Menurut Dody, dari kontestasi demokrasi pilpres 2014, bangsa Indonesia memperoleh pemerintahan baru dengan duet Jokowi-JK.

"Satu yang inspiratif dan mendapat tone positif adalah gagasan ide Revolusi Mental," katanya.

Dody menegaskan banyak cara untuk memulai Revolusi Mental, salah satu diantaranya belajar dari negara negara sahabat, Jepang.

"Jepang adalah satu negara yang sukses membangun kekuatan mental dengan meramu respek dan penghormatan atas budaya otentik bangsanya. Dalam membangun kedaulatan pangan dan pertanian, bangsa Jepang memulainya dari mindset dan budaya bukan dengan pendekatan teknis pasar atau kebijakan semata," ujarnya.

Toyota didirikan pada tahun 1937 oleh Kiichiro Toyoda.
Namun bukan merk Toyoda yang dipatenkan melainkan "Toyota".

Logo awal  Toyota berbentuk huruf Kanji dengan 8 goresan(stroke)  yang dipercaya mengandung unsur keberuntungan, namun Toyota juga sebenarnya mengandung makna "Lahan Padi yang Subur" atau "Sawah yang Subur ".
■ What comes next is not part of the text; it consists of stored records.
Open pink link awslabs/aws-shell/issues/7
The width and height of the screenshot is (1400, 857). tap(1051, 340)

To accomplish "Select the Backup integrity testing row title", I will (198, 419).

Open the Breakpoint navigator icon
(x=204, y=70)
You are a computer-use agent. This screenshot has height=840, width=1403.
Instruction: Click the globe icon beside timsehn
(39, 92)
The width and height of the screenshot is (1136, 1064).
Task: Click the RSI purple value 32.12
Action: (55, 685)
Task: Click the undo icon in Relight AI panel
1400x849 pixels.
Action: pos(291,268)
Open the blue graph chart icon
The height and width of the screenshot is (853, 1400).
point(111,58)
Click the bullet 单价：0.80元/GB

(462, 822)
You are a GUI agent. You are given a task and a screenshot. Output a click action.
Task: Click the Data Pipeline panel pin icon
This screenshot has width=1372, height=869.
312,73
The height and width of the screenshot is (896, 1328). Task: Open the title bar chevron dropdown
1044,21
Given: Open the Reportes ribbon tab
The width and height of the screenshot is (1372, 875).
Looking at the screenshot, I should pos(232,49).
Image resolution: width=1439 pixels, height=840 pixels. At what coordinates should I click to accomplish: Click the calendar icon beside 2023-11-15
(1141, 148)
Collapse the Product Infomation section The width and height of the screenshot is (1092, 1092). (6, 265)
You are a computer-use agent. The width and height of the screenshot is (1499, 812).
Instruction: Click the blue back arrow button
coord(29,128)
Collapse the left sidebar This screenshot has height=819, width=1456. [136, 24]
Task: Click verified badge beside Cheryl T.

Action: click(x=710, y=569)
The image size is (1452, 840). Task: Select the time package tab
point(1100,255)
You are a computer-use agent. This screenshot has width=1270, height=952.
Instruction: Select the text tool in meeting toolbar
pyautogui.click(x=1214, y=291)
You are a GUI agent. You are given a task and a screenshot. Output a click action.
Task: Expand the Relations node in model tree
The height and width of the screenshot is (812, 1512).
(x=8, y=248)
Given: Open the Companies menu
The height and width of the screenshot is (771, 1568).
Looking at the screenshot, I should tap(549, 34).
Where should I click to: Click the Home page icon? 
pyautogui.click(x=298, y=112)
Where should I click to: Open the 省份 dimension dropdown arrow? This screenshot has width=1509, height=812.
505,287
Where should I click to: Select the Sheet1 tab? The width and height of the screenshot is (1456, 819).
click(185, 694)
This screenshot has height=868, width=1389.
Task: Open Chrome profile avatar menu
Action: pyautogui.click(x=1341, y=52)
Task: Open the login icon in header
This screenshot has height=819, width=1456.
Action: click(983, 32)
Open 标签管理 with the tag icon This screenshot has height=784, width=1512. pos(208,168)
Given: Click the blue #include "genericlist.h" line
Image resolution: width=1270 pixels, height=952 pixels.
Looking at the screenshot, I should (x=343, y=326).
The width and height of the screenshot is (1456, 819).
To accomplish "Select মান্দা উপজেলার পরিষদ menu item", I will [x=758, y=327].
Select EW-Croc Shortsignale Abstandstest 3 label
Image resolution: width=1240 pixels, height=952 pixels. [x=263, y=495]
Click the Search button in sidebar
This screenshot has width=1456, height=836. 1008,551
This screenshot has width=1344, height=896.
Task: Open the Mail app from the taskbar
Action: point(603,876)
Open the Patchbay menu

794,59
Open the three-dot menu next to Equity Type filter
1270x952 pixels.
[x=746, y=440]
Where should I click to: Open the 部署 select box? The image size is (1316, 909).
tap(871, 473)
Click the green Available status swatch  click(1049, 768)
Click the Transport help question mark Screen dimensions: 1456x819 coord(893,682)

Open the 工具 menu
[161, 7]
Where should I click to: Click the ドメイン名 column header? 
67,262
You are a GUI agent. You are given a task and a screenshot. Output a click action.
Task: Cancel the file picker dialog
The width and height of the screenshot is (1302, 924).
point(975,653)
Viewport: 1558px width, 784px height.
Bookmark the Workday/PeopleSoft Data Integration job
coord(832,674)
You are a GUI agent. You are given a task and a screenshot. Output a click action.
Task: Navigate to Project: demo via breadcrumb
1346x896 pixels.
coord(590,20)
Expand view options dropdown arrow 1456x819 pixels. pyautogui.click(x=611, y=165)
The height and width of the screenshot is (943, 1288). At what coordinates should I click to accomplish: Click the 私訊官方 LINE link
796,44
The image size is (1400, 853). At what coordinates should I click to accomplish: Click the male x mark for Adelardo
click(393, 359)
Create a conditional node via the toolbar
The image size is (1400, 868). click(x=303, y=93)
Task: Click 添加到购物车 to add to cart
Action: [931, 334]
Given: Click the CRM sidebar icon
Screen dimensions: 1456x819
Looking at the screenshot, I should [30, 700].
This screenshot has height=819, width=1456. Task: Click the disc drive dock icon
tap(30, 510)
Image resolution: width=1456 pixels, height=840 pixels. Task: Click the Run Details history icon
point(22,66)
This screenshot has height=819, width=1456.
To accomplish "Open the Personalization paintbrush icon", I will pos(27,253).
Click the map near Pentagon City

"Begitu mengakarnya kedalaman filosofi bangsa jepang untuk melahirkan industri mobil kelas dunia sekalipun menggunakan basis pemuliaan pangan dan pertanian," ujarnya.

Dikatakan ketaatan pada konservasi lahan, penjagaan konversi lahan yang ketat membuat mindset dan budaya yang menginspirasi sektor sektor lain beranjak dengan akar filosofi yang kuat.

"Kita punya Pancasila sebagai jati diri bangsa namun kita belum bersungguh-sungguh menjadikannya inspirasi dalam membangun kedaulatan pangan. Kita minus respek terhadap hal-hal bermotif pangan dan pertanian," ujarnya.

"Kita malah sering mengembangkan konotasi negatif tentang produk-produk pangan kita bahkan oleh para pengambil kebijakan.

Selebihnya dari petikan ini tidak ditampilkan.